Apple Will Scan iPhones For Child Sexual Abuse Images.
The changes, for later this year, raised concerns that the company is installing surveillance technology that governments could exploit.
Highlights:
The software, which will reportedly be called the “NeuralMatch” will compare images on a person’s iPhone with images on the U.S. law enforcement’s child sexual abuse database, and if it flags enough child abuse images, a review will start.
Law enforcement will be alerted if reviewers find there is evidence the photos are illegal.
The system would be able to check the photos stored on the iPhone before they are uploaded to iCloud servers.
Apple unveiled plans to scan U.S. iPhones for images of child sexual abuse, drawing applause from child protection groups but raising concern among some security researchers that the system could be misused, including by governments looking to surveil their citizens.
The tool designed to detected known images of child sexual abuse, called "NeuralMatch," will scan images before they are uploaded to iCloud. If it finds a match, the image will be reviewed by a human.
If child pornography is confirmed, the user's account will be disabled and the National Center for Missing and Exploited Children notified.

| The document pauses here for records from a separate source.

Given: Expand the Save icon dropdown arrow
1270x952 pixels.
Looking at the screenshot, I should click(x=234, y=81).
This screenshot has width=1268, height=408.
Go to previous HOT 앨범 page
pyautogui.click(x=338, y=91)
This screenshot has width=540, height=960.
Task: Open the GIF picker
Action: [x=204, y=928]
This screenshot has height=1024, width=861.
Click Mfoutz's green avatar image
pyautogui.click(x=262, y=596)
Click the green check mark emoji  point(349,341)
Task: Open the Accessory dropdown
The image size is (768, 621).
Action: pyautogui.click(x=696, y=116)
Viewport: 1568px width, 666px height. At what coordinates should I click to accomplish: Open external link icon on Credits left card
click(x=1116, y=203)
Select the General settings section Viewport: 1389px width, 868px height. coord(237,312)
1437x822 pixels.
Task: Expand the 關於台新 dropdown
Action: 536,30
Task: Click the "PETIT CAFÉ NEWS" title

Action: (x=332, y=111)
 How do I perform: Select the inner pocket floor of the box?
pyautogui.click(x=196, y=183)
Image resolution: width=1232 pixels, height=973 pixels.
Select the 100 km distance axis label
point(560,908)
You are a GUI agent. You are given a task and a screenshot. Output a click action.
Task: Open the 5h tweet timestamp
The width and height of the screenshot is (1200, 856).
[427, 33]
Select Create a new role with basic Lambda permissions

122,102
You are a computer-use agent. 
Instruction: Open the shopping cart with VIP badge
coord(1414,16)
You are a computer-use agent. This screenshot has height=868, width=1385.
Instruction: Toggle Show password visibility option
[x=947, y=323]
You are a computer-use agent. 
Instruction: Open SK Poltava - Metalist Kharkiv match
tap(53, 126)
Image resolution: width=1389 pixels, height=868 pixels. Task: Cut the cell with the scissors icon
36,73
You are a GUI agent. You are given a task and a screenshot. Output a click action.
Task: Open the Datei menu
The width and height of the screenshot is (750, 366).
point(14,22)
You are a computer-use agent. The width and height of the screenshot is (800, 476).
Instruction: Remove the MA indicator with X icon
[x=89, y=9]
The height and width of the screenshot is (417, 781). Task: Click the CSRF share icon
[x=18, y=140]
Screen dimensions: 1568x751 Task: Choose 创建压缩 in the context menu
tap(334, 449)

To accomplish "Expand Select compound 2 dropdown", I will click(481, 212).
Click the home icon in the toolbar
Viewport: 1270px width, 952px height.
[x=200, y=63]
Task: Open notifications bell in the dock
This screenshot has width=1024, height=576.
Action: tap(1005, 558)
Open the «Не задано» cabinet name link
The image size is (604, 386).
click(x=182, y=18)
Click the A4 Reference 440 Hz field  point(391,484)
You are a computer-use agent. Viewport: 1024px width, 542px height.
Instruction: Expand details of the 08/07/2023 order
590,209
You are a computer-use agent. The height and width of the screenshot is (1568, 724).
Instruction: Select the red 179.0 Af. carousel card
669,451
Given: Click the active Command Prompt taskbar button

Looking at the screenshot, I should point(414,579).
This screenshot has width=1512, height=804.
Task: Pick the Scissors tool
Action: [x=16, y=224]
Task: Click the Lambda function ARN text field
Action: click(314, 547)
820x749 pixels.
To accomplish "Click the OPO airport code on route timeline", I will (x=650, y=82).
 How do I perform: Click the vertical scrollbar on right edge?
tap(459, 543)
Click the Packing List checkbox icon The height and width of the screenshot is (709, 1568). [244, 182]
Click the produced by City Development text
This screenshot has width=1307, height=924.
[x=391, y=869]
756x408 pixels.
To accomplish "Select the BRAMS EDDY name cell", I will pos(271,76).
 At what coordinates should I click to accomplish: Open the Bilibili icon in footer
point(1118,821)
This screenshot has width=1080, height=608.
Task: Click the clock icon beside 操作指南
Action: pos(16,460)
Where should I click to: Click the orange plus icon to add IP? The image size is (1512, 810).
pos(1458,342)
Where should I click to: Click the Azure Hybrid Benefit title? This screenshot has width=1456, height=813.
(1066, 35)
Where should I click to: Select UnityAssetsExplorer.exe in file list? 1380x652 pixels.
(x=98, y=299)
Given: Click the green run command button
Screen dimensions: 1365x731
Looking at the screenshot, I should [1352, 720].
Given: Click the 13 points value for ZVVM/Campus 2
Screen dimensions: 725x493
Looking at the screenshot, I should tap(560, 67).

Apple said it had designed the new features in a way that protected the privacy of users, including by ensuring that Apple will never see or find out about any nude images exchanged in a child’s text messages.
The scanning is done on the child’s device, and the notifications are sent only to parents’ devices. Apple provided quotes from some cybersecurity experts and child-safety groups that praised the company’s approach.
Other cybersecurity experts were still concerned. Matthew D. Green, a cryptography professor at Johns Hopkins University, said Apple’s new features set a dangerous precedent by creating surveillance technology that law enforcement or governments could exploit.
“They’ve been selling privacy to the world and making people trust their devices,” Mr. Green said. “But now they’re basically capitulating to the worst possible demands of every government. I don’t see how they’re going to say no from here on out.”